CHARLOTTE HORNETS – MINNESOTA TIMBERWOLVES 99:121
- Gospodarze nie mieli żadnej odpowiedzi na świetnie dysponowanego tego dnia Karla-Anthony’ego Townsa. Lider Minnesoty Timberwolves skończył mecz z dorobkiem 37 punktów, 15 zbiórek i 8 asyst.
- Dzięki niemu Wolves pozostają niepokonani, a Charlotte Hornets notują swoją pierwszą porażkę w sezonie. Cody Zeller nie zagrał z powodu bliżej niewyjaśnionego powodu, dlatego Hornets zabrakło obrońcy gotowego ograniczyć KAT-a.
- Decydująca była trzecia kwarta, w której Wolves zdobyli aż 45 punktów budując przewagę, której nie oddali już do samego końca.
BROOKLYN NETS – NEW YORK KNICKS 113:109
- Pierwsze w tym sezonie derby Nowego Jorku, więc Kyrie Irving miał okazję pokazać New York Knicks jak wiele stracili latem tego roku. Zrobił to jednak bezlitośnie rzucając dla Brooklyn Nets game-winnera. Nie udało się w meczu z Wolves, ale tym razem dopisało mu więcej szczęścia.
- Irving skończył mecz z dorobkiem 25 punktów, 5 asyst i 3 przechwytów. Na 22 sekundy przed końcem przymierzył za trzy raz jeszcze łamiąc serca wszystkich kibiców Knicks. Goście wrócili do gry dzięki dobrej czwartej kwarcie, więc Nets potrzebowali odpowiedzi.
- Dla podopiecznych Davida Fizdale’a to druga porażka w sezonie. Z dorobkiem 22 punktów mecz zakończył Allonzo Trier, po 16 oczek dołożyli Kevin Knox i R.J. Barrett. To młody zespół, który wyraźnie potrzebuje czasu. W tym meczu wrócili z -19.
- Mieli w samej końcówce szansę na doprowadzenie do remisu, ale Julius Randle zgubił piłkę i mecz na linii rzutów wolnych zamknął Spencer Dinwiddie, który zapewnił Nets 22 oczka.

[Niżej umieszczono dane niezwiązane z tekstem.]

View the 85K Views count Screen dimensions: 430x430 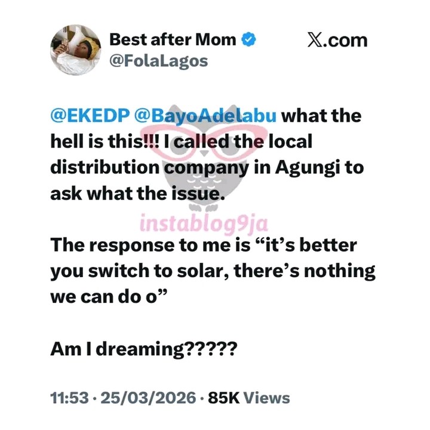[248, 398]
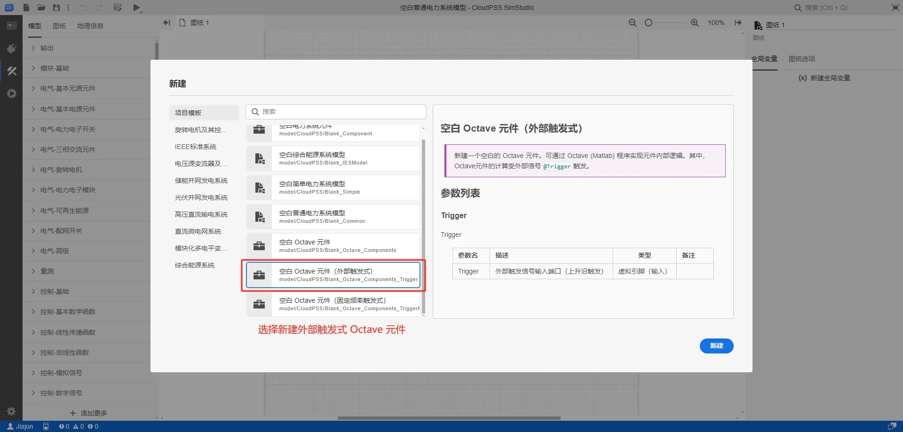Switch to the 图纸选项 tab
The width and height of the screenshot is (903, 432).
pyautogui.click(x=801, y=59)
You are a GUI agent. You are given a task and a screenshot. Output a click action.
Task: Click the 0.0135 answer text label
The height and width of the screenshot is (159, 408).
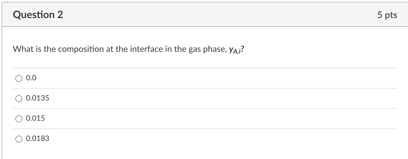pyautogui.click(x=37, y=98)
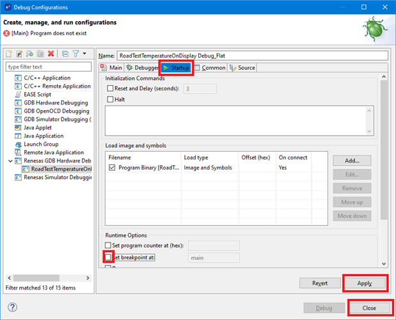The width and height of the screenshot is (396, 320).
Task: Click the Export launch configuration icon
Action: tap(30, 54)
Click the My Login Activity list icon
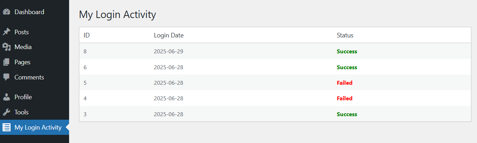The width and height of the screenshot is (477, 143). [6, 127]

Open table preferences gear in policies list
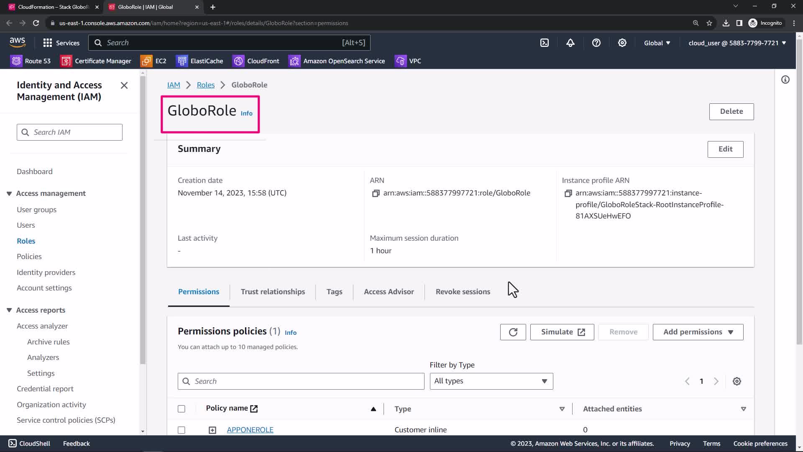[737, 381]
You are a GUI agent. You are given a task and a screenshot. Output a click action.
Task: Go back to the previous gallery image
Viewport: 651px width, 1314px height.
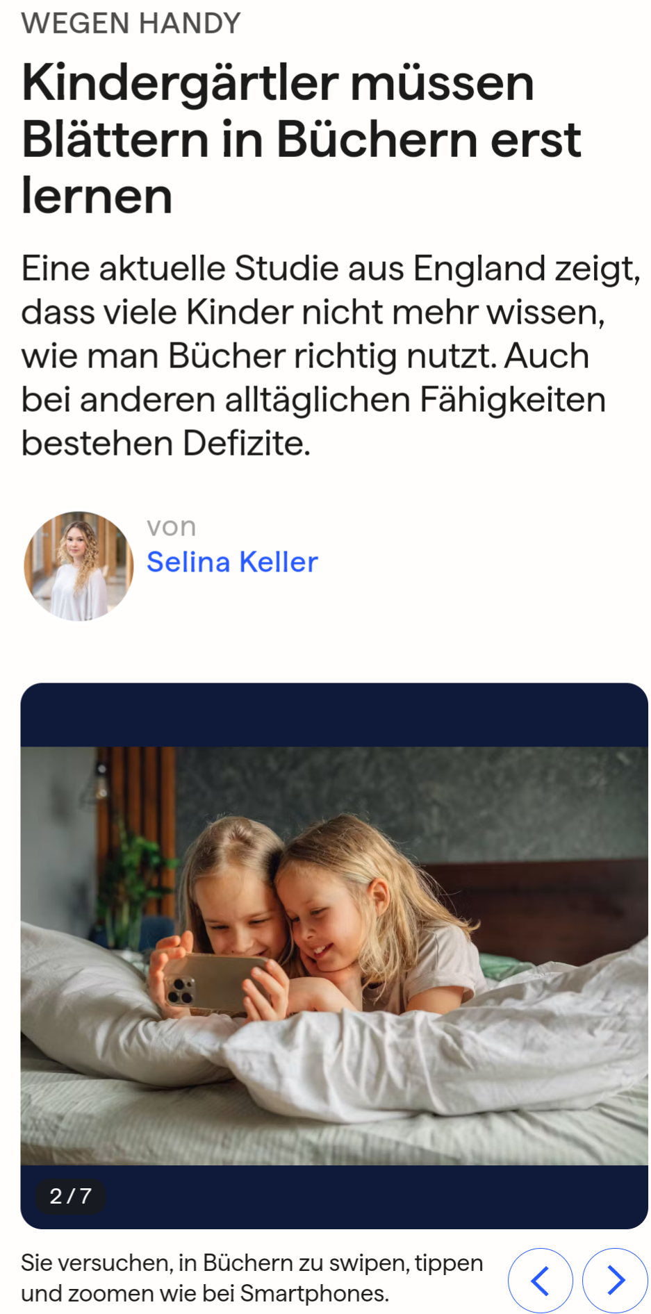541,1280
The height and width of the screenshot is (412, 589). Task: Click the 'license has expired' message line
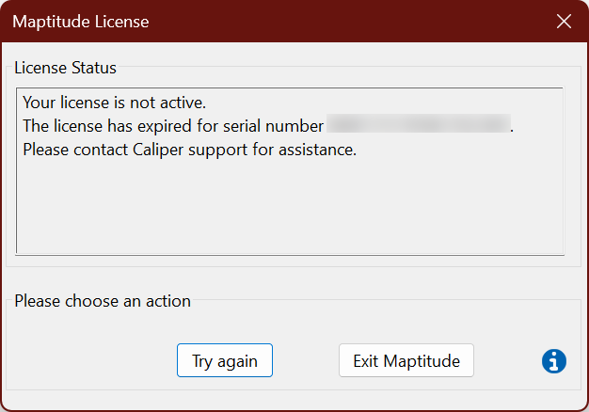click(173, 126)
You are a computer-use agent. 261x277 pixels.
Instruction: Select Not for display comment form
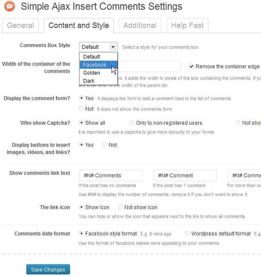point(81,109)
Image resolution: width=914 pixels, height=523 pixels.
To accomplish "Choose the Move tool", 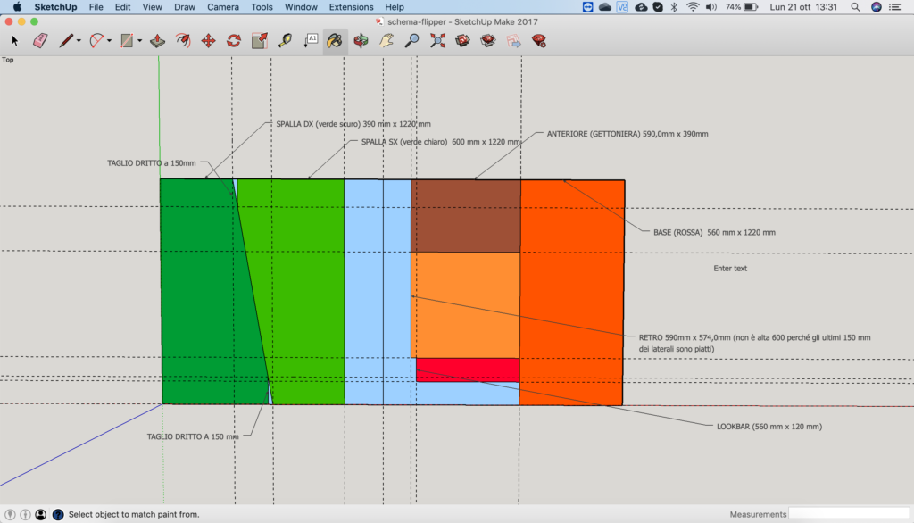I will (208, 41).
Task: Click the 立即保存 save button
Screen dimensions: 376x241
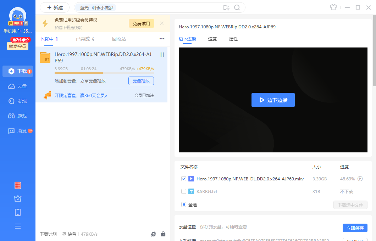Action: (355, 228)
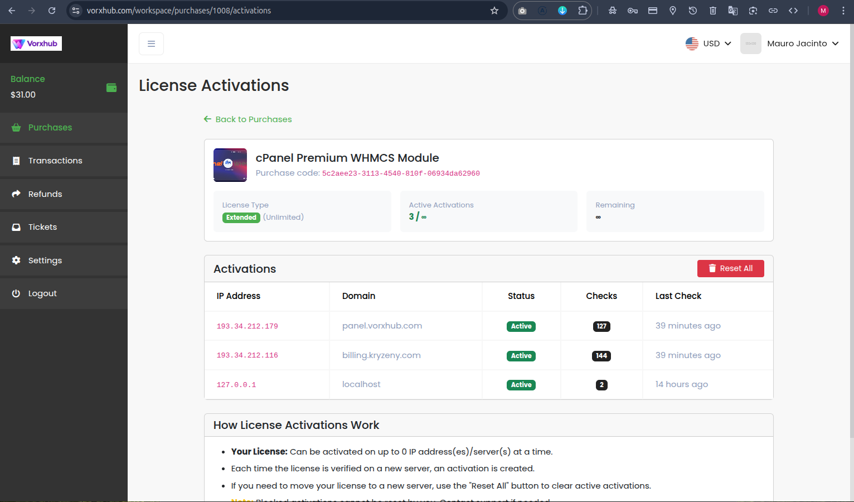Screen dimensions: 854x502
Task: Log out via the sidebar Logout item
Action: [x=42, y=293]
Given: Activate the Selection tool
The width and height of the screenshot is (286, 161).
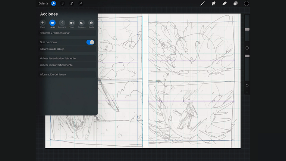Looking at the screenshot, I should click(72, 3).
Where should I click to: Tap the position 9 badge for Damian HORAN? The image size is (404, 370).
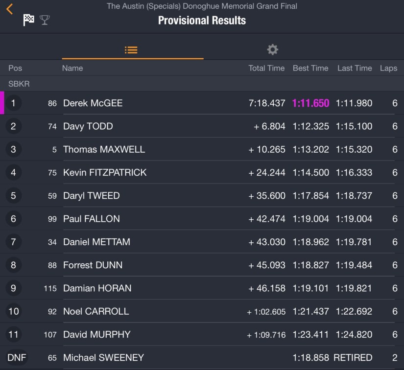(13, 288)
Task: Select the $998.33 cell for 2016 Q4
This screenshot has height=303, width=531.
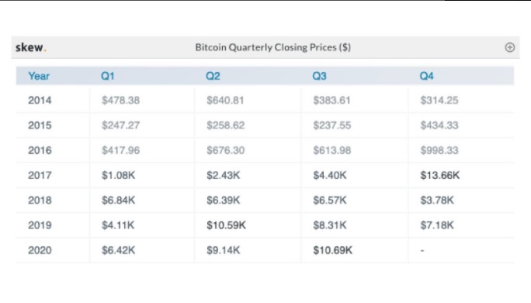Action: pyautogui.click(x=439, y=150)
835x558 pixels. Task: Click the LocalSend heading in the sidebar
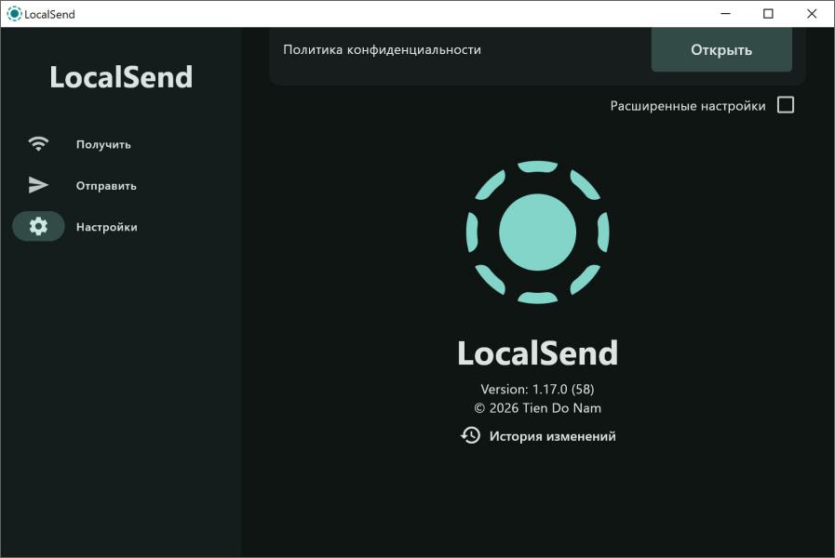[x=121, y=77]
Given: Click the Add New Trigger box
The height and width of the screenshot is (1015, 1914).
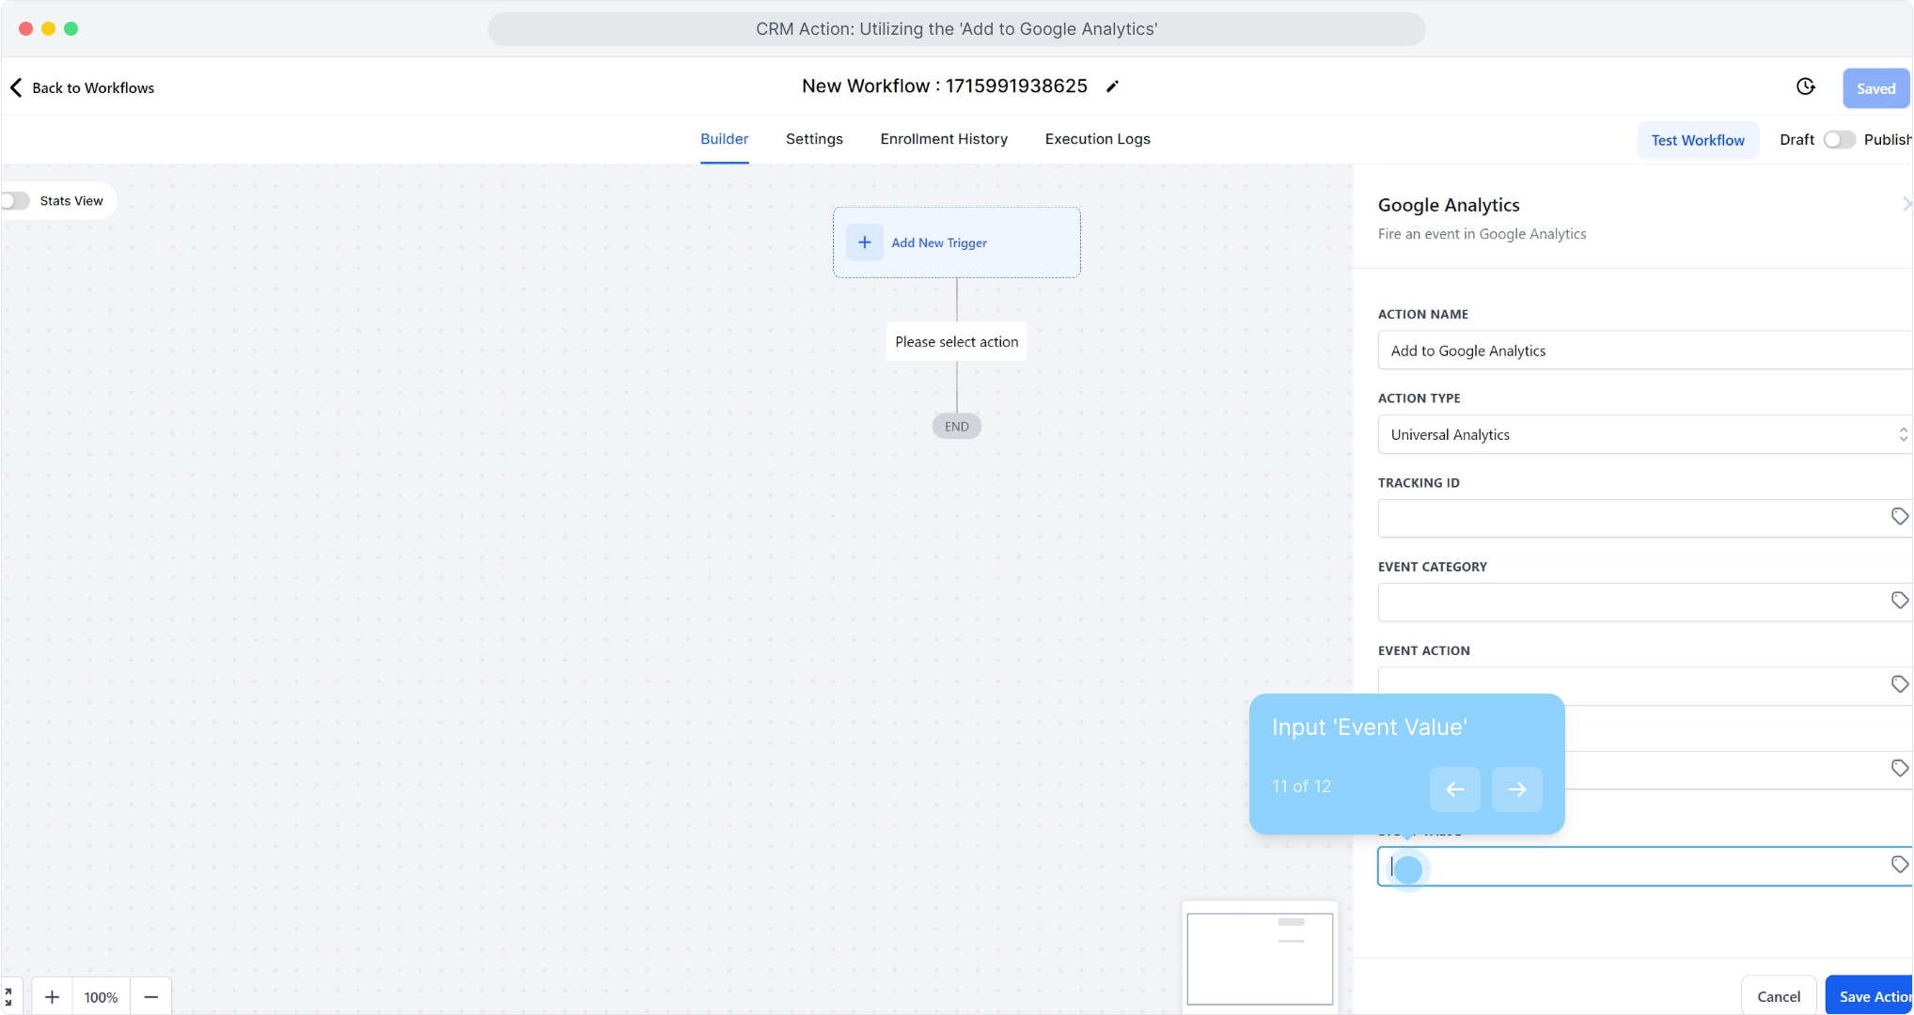Looking at the screenshot, I should point(956,242).
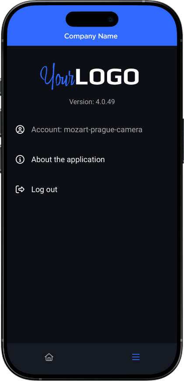184x381 pixels.
Task: Click the 'Version: 4.0.49' label
Action: tap(92, 101)
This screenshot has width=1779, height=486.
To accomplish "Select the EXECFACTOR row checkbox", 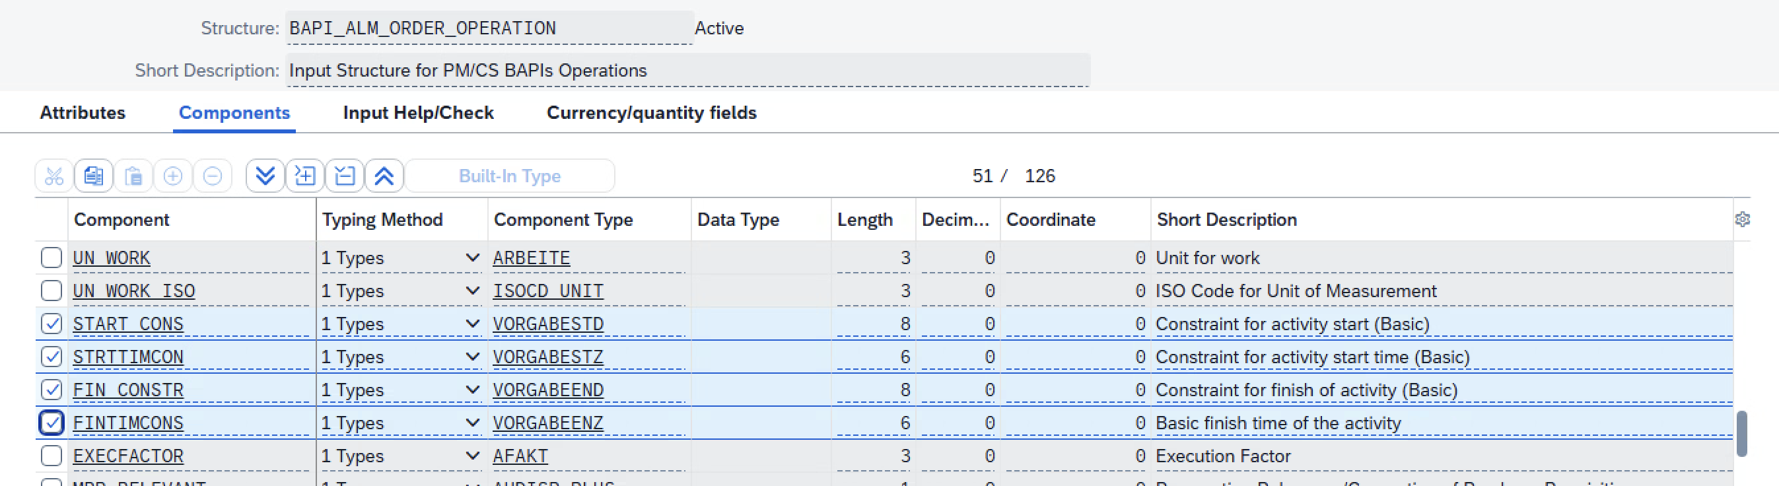I will click(x=52, y=456).
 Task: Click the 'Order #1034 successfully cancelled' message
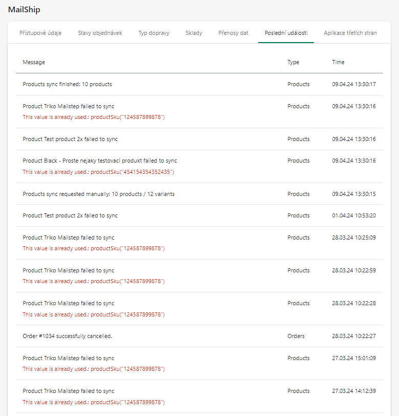click(67, 336)
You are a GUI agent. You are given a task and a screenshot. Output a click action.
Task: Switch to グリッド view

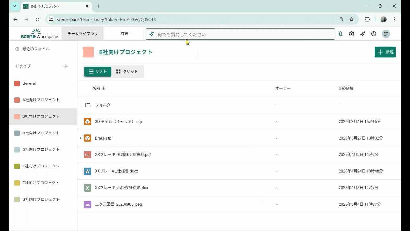pyautogui.click(x=127, y=72)
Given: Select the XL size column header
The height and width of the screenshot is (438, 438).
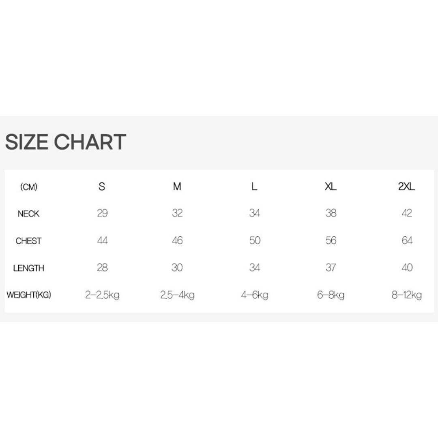Looking at the screenshot, I should [x=331, y=187].
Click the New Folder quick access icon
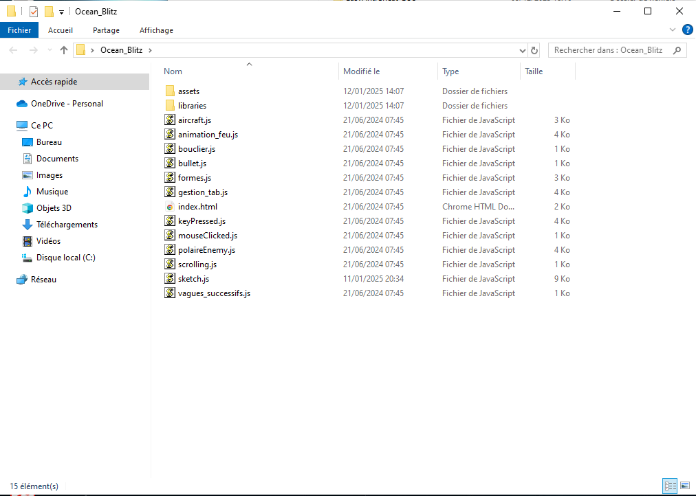 (48, 11)
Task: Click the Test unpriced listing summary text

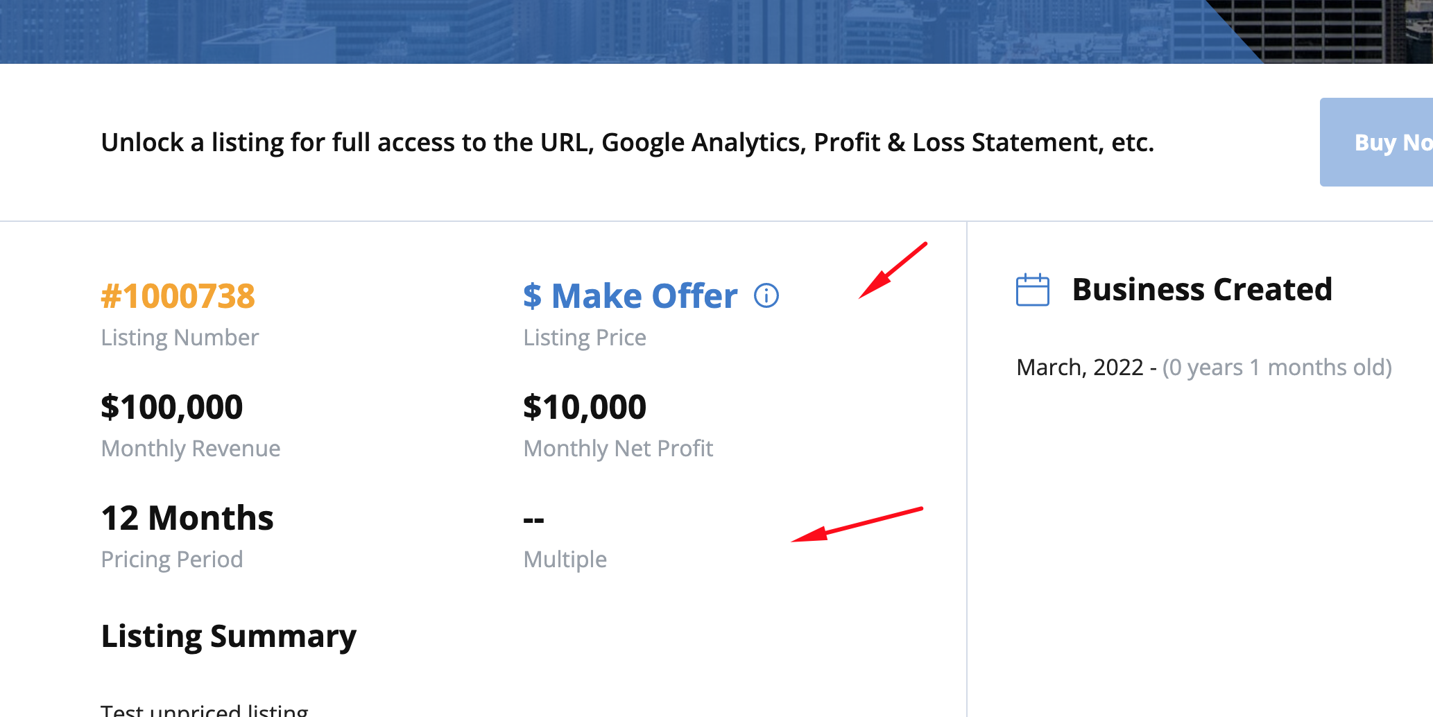Action: pos(205,710)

OKLAHOMA CITY THUNDER – WASHINGTON WIZARDS 85:97
MEMPHIS GRIZZLIES – CHICAGO BULLS 102:110
- Pierwsza w tym sezonie wygrana Chicago Bulls i druga porażka Memphis Grizzlies. Choć to Zach LaVine skończył mecz z dorobkiem 37 punktów, 6 zbiórek i4 asyst, ukłony należą się pierwszoroczniakowi Coby’emu White’owi, który pociągnął swój zespół pomagając mu odrobić straty w drugiej połowie.
- Rookie zanotował 25 punktów, 6 zbiórek i 2 asysty, potwierdzając przy tym, że ma naprawdę ogromny potencjał. Wszystko wskazuje na to, że Bulls podjęli słuszną decyzję stawiając w drafcie właśnie na niego.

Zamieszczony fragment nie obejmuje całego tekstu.